Das ist ja immer die schnelle Lösung. Ob das dann immer einfach ist, sei mal dahingestellt. Aber wie oft ertappe auch ich mich dabei, mir auszumalen, wie es wäre, wenn alles anders wäre.
In der Klimakrise: Wenn wir alle nicht mehr fliegen würden, zum Beispiel.
Oder in politischen Krisen: Wenn der oder die einfach zurücktreten würde. Schlechtes Europawahlergebnis? Bye, Bye Regierung.
Und auch in der Krise, in der meine Kirche steckt, kenne ich diesen Satz nur zu gut: „Es muss sich grundlegend was ändern“.
Als Katholik und Theologe habe ich schon öfter die Frage gehört: „Was würdest Du tun, wenn Du für einen Tag Papst wärst?“ Und klar, wenn ich Papst wäre, dann wäre das ja ganz einfach, alles zu ändern. Wenn zumindest der und der Kardinal nicht mehr wäre, dann wäre ja auch schon viel geholfen.
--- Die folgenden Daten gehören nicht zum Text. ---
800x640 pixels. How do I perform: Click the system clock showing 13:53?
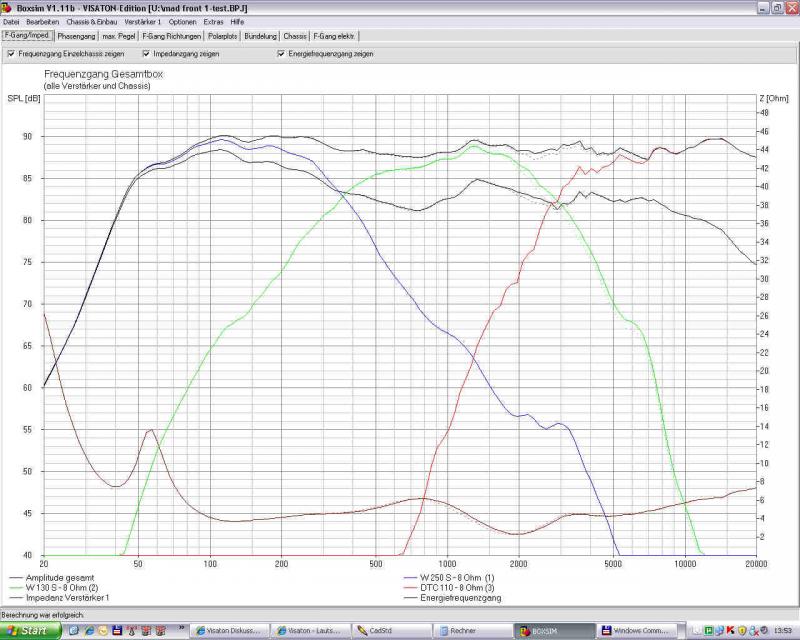783,631
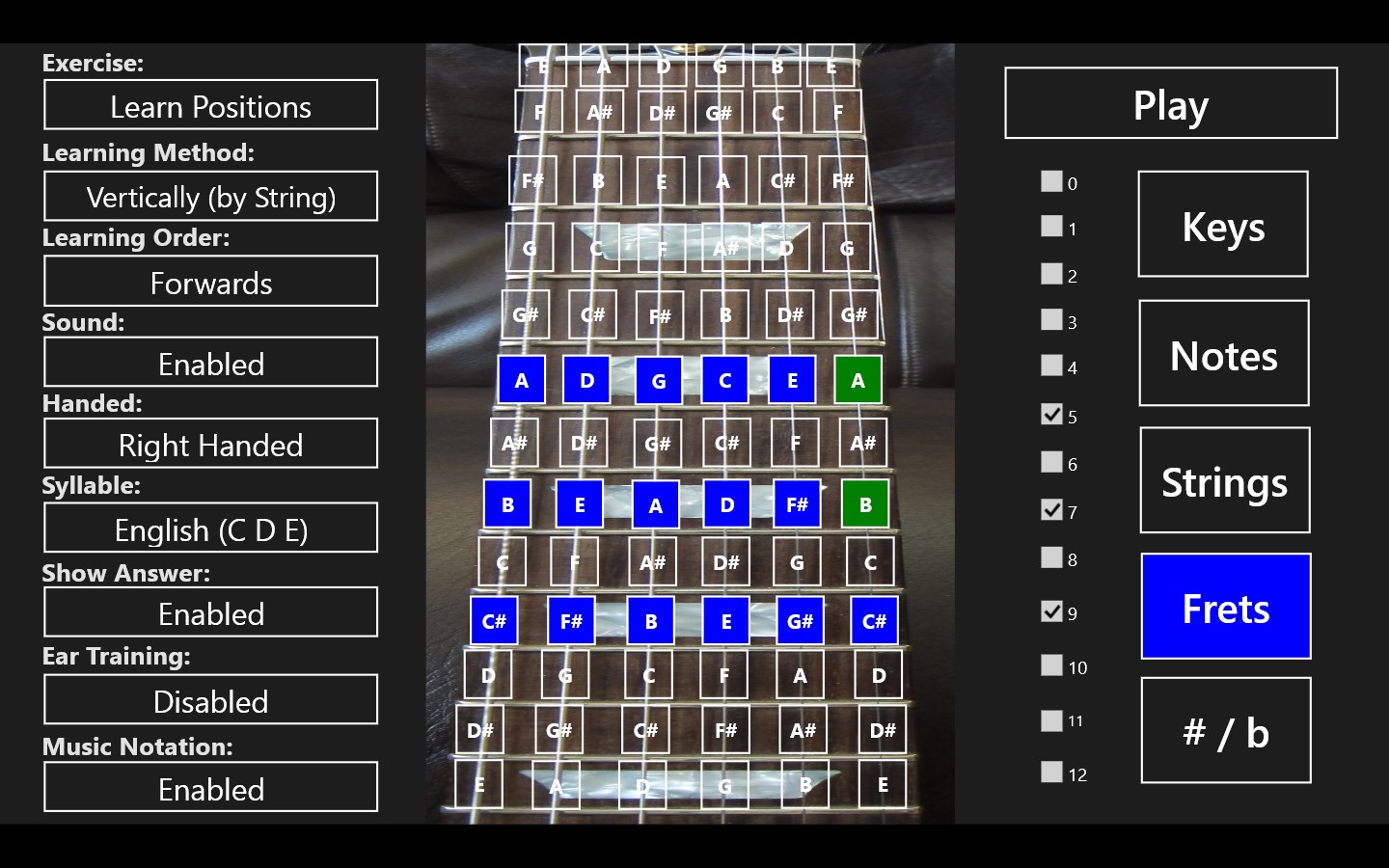
Task: Tap the blue G# note on fret 9
Action: tap(800, 621)
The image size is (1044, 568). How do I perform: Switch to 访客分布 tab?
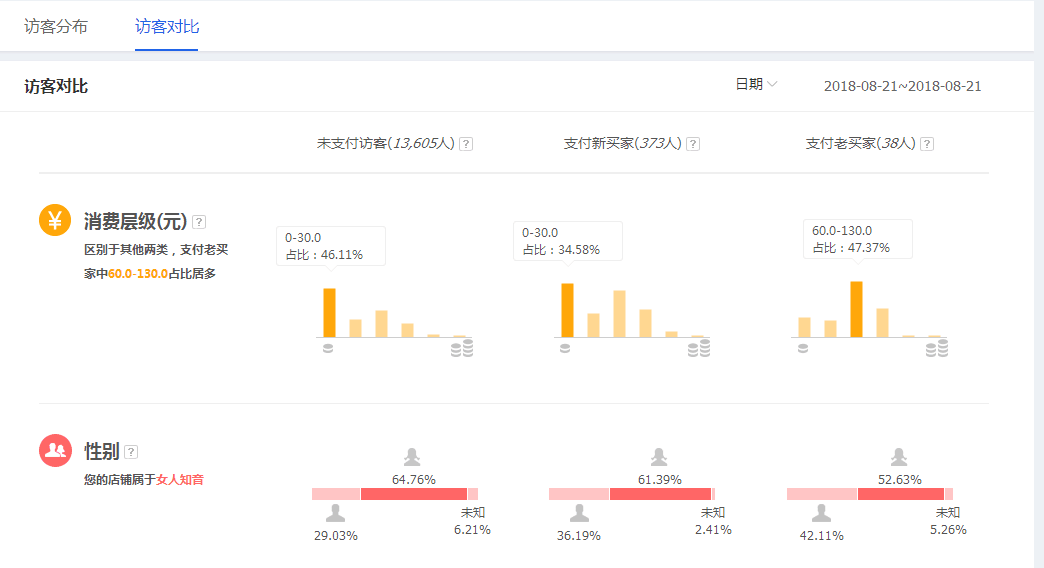56,27
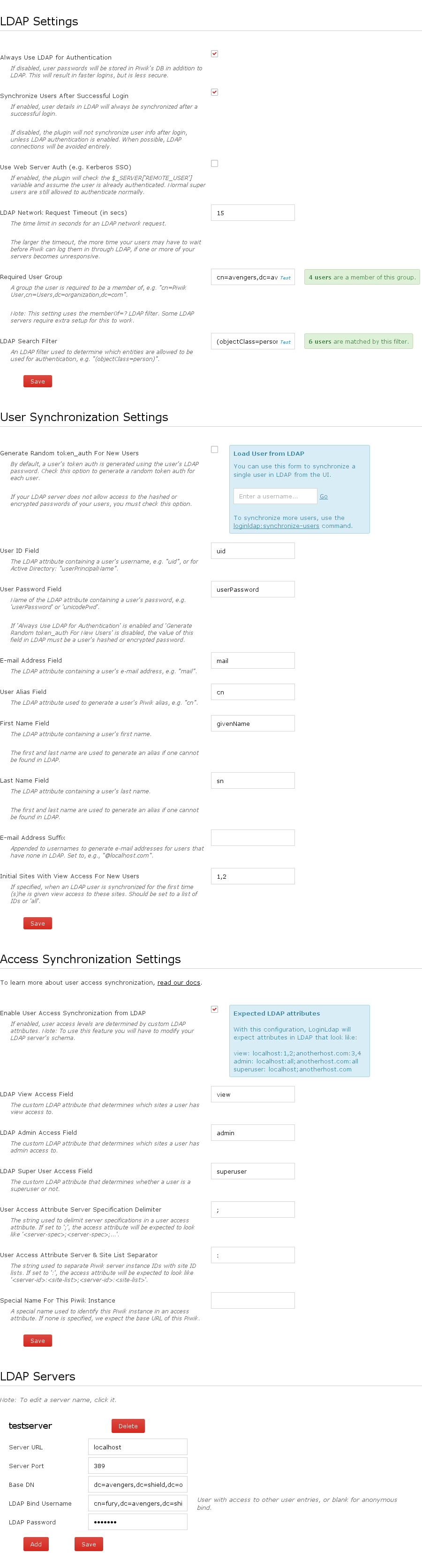Click Test link in Required User Group field

[285, 278]
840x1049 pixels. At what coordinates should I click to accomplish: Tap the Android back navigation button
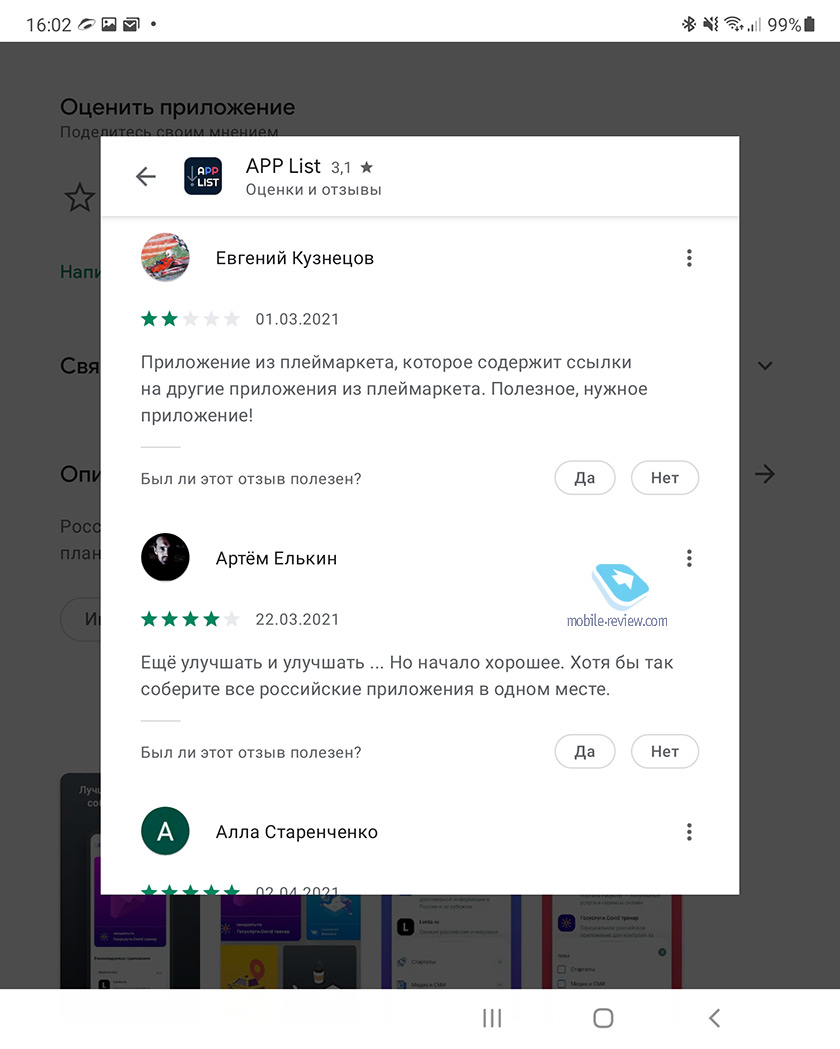pos(714,1018)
Zurück zum richtigen Papst, zu Papst Franziskus. Ausgerechnet der hat mich vor einiger Zeit ziemlich überrascht. Und nachdem ich anfangs etwas gestutzt hatte, fand ich ziemlich gut, was der Papst damals gemacht hatte.
Worum ging es?
Vor ein paar Jahren hatte Reinhard Marx seinen Rücktritt angeboten. Der Kardinal aus München wollte ein Zeichen setzen. Damit sich endlich was ändert. Das Angebot geht an den Papst. Und in seinem Schreiben an Franziskus wurde klar, dass die Missbrauchskrise und seine ganz persönlichen Verwicklungen ein Grund für das Rücktrittsgesuch waren. Aber Marx ging noch weiter und machte klar: Auch er leidet an so vielen Herausforderungen und Fehlern der Kirche. Seine Idee damals: „Papst Franziskus, nimm mich hier raus. Ich will wieder einfacher Seelsorger sein. Mich für Erneuerung einsetzen. Deshalb will ich nicht mehr Bischof sein. Ich will was ändern.“
Und der Papst? Der hat Marx geantwortet: Franziskus sagt damals: „Mach’s so wie du vorschlägst. Aber als Bischof.“
Das fand ich damals genial. Denn es sagt letztlich: Was hält dich davon ab, schon jetzt so zu leben, wie du es dir wünscht? Das zu tun, was du von anderen forderst? Ist es wirklich die Form, die Dich hindert, oder ist es die Angst, selbst Dinge zu verändern? Starte da, wo Du gerade bist. Nutze das, was Du jetzt schon hast, um die Welt zu verändern. Und für einen machtvollen Bischof wie Kardinal Marx heißt das ja auch: Du kannst doch viel besser die Veränderung herbeiwirken, wenn Du Dein Amt nutzt.
Es gibt Herausforderungen, die brauchen veränderte Formen. Klar. Und: Ich bin nicht allmächtig. Aber: Ich bin eben auch nicht ohnmächtig.
Mir macht das Mut. Und Ihnen?
Ich grüße Sie aus Herten. Ihr Stephan Orth.